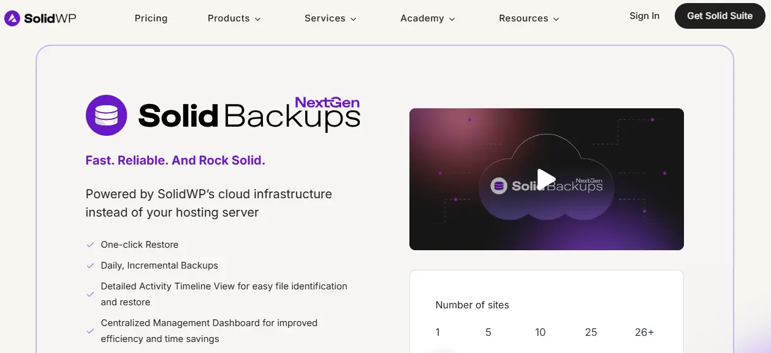771x353 pixels.
Task: Click the checkmark beside Centralized Management Dashboard
Action: (89, 330)
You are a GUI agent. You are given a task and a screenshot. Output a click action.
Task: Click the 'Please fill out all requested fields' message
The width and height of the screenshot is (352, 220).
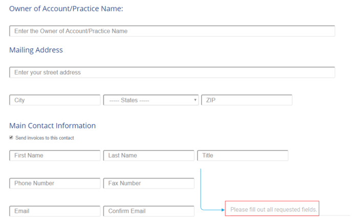pyautogui.click(x=272, y=209)
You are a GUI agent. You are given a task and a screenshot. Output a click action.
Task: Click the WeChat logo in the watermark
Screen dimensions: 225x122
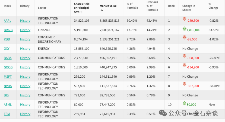tap(163, 113)
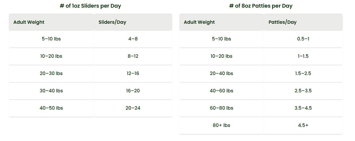
Task: Click the 20–24 sliders value
Action: point(133,108)
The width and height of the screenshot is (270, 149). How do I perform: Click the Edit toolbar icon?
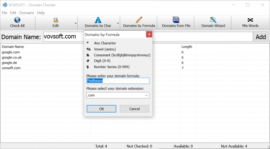click(55, 20)
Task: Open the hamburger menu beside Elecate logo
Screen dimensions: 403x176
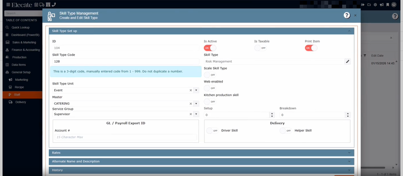Action: tap(8, 5)
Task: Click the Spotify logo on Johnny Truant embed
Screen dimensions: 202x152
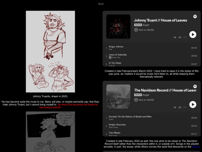Action: pyautogui.click(x=195, y=17)
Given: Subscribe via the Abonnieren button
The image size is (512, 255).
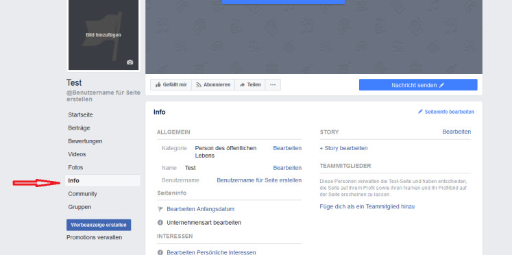Looking at the screenshot, I should tap(213, 84).
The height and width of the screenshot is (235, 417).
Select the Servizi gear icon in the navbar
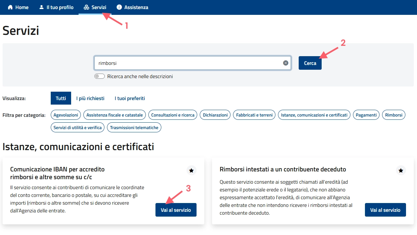[86, 7]
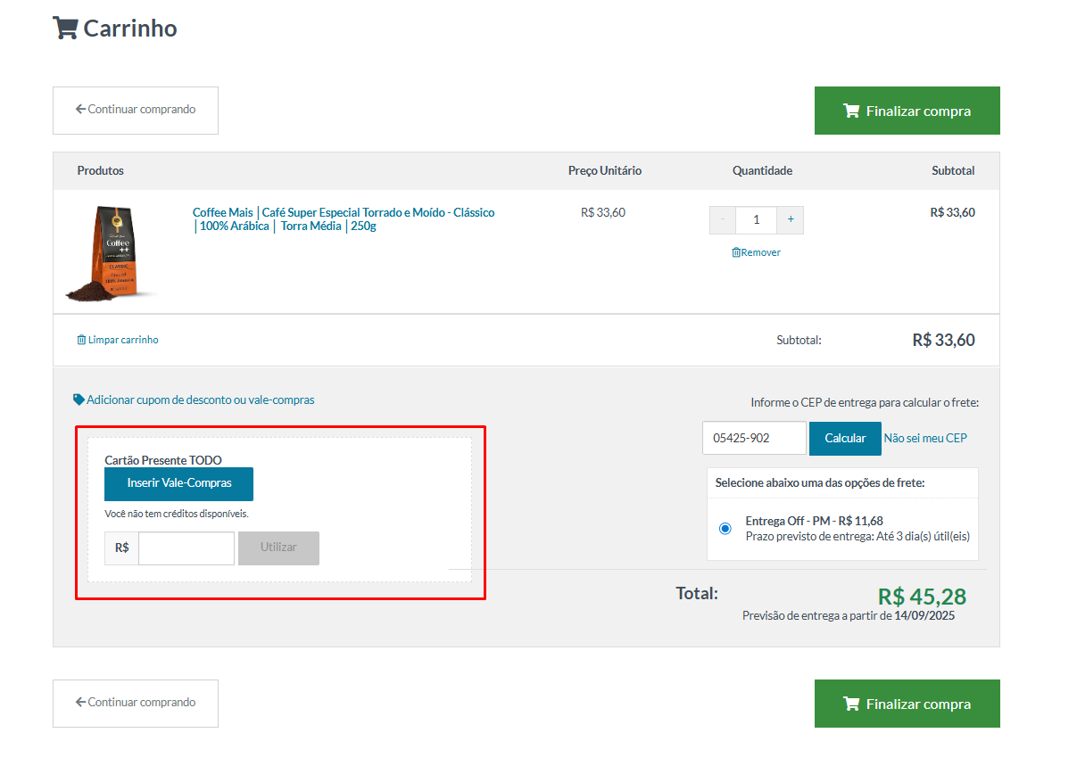Click the tag icon for discount coupon
Image resolution: width=1077 pixels, height=766 pixels.
pyautogui.click(x=79, y=399)
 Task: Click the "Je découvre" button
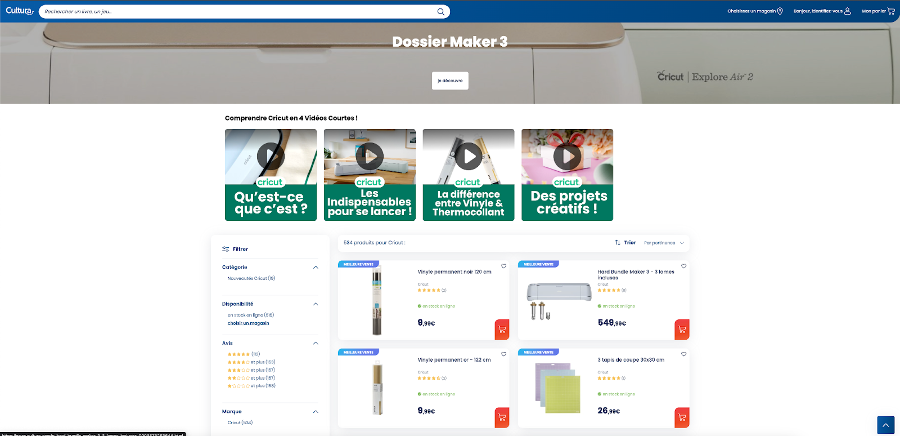pyautogui.click(x=450, y=81)
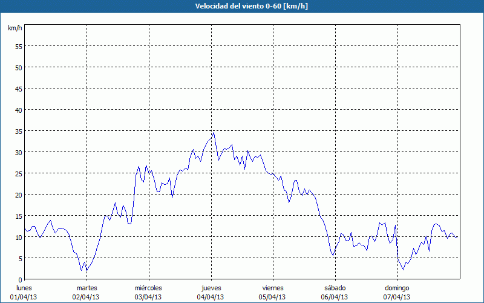Viewport: 484px width, 303px height.
Task: Click the 15 value on the y-axis
Action: click(19, 216)
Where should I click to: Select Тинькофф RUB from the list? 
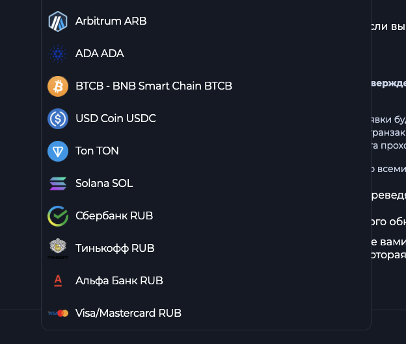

++++++++++++++++++++

WORK TO COMPLETE:
In the listing, find the line with "The width and height of the screenshot is (270, 149)." and retype exactly from there through the last line, both included, leaving the pictures out.

SOLVED PROBLEM:
The width and height of the screenshot is (270, 149). How do I perform: Click the Edit toolbar icon?
click(55, 20)
Task: Open the hamburger menu beside Elecate logo
Screen dimensions: 403x176
Action: tap(8, 5)
Task: Click the Spotify logo on Johnny Truant embed
Screen dimensions: 202x152
Action: pyautogui.click(x=195, y=17)
Given: Subscribe via the Abonnieren button
The image size is (512, 255).
Looking at the screenshot, I should tap(213, 84).
The height and width of the screenshot is (235, 417).
Select the Servizi gear icon in the navbar
[86, 7]
Click the tag icon for discount coupon
Image resolution: width=1077 pixels, height=766 pixels.
pyautogui.click(x=79, y=399)
 Task: Click the "Je découvre" button
pyautogui.click(x=450, y=81)
Viewport: 484px width, 303px height.
Task: Click the 15 value on the y-axis
Action: click(19, 216)
Where should I click to: Select Тинькофф RUB from the list? 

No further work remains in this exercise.